Mitsubishi Corp. (8058) said it will buy back as much as 60 billion yen ($589 million) of its stock, becoming the second trading house in Japan this year to announce a repurchase. The shares rose.
Mitsubishi will buy back as many as 40 million shares, or about 2.4 percent of its stock outstanding, according to a statement today. The purchase will begin tomorrow and end July 31, Mitsubishi said.
The shares gained as much as 7.8 percent to 1,960 yen, the most since March 16, 2011, and traded at 1,958 yen as of 1:35 p.m. in Tokyo. The stock has lost 3 percent this year, compared with an 11 percent decline in the Topix index.
As the China-led, decade-long rally in commodity prices winds down, Japanese trading houses are left with excess cash and a need to boost attractiveness to investors.

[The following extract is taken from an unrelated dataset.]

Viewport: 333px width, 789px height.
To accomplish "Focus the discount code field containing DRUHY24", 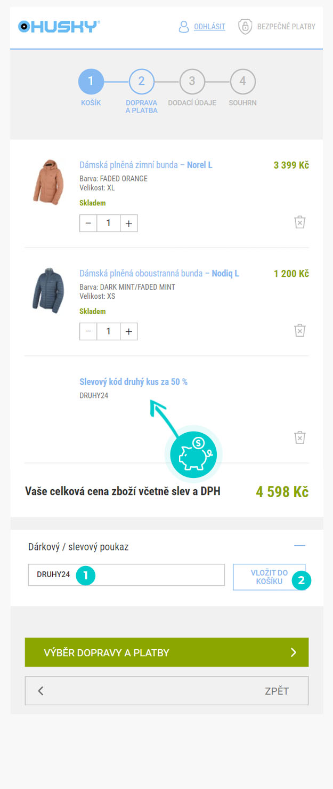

Shares of the traders have fallen short of gains in Japanese stocks since Shinzo Abe became prime minister 16 months ago.
Mitsubishi’s buyback plan comes on top of a higher-than-forecast dividend for last year. Japan’s biggest trader said today it posted a profit of 444.8 billion yen, exceeding its own 420 billion yen target. This allows a payout of 68 yen a share, 4 yen more than forecast on Feb. 4, Mitsubishi said.
Mitsubishi said it expects to pay a 70 yen dividend for the year ending March 31, 2015, of which 60 yen will be fixed and the rest based on earnings performance. The fixed portion is made up of the 50-yen base that Mitsubishi promises to pay each year, plus a 10-yen bonus to mark its 60th anniversary.
Mitsui & Co., Japan’s second-largest trader, bought back 50 billion yen of stock in February, the first repurchase in more than a decade.